====== Dataset
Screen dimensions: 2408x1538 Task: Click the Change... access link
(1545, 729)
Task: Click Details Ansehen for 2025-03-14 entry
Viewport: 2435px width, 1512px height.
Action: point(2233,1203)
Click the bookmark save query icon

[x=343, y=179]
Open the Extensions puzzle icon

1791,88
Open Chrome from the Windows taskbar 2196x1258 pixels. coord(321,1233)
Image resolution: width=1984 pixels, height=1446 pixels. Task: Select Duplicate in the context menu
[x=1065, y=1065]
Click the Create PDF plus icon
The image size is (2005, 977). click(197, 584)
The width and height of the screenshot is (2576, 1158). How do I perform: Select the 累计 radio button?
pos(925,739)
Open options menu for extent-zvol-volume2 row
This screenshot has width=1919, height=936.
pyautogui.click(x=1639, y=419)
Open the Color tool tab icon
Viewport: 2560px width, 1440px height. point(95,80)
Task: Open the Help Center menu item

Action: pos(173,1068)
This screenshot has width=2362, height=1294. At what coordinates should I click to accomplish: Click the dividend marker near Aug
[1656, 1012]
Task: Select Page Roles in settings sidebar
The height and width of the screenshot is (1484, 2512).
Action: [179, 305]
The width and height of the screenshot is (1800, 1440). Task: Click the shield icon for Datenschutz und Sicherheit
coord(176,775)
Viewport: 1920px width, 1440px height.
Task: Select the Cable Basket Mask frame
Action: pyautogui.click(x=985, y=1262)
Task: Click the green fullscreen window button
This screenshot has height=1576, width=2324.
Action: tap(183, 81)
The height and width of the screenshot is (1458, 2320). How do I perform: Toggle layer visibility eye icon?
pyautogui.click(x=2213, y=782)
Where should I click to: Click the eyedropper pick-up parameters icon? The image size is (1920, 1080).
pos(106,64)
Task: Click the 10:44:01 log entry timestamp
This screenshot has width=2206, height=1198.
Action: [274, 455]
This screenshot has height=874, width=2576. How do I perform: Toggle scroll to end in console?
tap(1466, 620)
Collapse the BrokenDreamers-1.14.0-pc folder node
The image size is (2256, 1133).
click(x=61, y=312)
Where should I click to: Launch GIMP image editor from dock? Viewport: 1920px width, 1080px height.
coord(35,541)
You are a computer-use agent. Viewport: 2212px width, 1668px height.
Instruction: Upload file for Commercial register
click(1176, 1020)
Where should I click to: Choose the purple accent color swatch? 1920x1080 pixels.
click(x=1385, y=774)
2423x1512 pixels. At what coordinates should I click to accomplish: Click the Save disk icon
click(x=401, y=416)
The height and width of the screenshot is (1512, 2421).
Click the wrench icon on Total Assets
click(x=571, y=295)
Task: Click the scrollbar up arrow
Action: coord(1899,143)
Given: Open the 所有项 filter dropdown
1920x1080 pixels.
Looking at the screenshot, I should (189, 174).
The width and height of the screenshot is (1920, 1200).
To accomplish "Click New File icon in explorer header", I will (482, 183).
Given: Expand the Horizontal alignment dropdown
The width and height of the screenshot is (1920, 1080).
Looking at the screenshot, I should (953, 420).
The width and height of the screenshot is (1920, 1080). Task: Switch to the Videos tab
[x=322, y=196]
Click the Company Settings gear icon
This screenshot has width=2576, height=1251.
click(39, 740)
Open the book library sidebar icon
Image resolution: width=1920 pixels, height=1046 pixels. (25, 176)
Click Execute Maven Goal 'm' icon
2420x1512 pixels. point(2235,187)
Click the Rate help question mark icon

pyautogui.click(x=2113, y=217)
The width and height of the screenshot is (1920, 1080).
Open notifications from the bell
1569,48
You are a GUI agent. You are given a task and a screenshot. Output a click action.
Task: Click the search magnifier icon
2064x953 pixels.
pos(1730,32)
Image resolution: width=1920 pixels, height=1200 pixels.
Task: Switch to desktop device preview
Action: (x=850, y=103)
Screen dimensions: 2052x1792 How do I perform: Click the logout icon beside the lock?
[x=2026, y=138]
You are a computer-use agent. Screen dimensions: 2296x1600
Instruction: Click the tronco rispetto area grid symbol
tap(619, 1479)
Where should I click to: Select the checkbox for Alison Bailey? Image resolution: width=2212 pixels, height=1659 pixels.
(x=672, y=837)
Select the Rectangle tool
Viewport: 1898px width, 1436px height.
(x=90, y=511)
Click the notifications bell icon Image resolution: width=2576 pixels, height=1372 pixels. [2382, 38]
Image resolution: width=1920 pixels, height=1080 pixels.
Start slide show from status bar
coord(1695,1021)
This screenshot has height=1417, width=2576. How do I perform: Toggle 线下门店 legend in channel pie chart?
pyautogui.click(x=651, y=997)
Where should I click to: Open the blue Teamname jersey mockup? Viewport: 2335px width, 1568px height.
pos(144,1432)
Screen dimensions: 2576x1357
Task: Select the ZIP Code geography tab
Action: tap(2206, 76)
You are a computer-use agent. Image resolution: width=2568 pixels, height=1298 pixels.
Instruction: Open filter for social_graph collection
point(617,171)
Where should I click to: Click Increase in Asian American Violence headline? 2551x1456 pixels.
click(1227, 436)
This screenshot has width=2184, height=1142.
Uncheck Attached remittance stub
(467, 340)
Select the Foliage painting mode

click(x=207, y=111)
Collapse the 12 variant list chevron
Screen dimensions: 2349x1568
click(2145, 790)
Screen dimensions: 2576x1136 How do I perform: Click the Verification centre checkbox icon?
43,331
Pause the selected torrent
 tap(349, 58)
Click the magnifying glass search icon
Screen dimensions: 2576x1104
============
What to do:
Go through the entries above and report how many lines hold the word "search". Nothing but the number is needed.

Response to this task:
2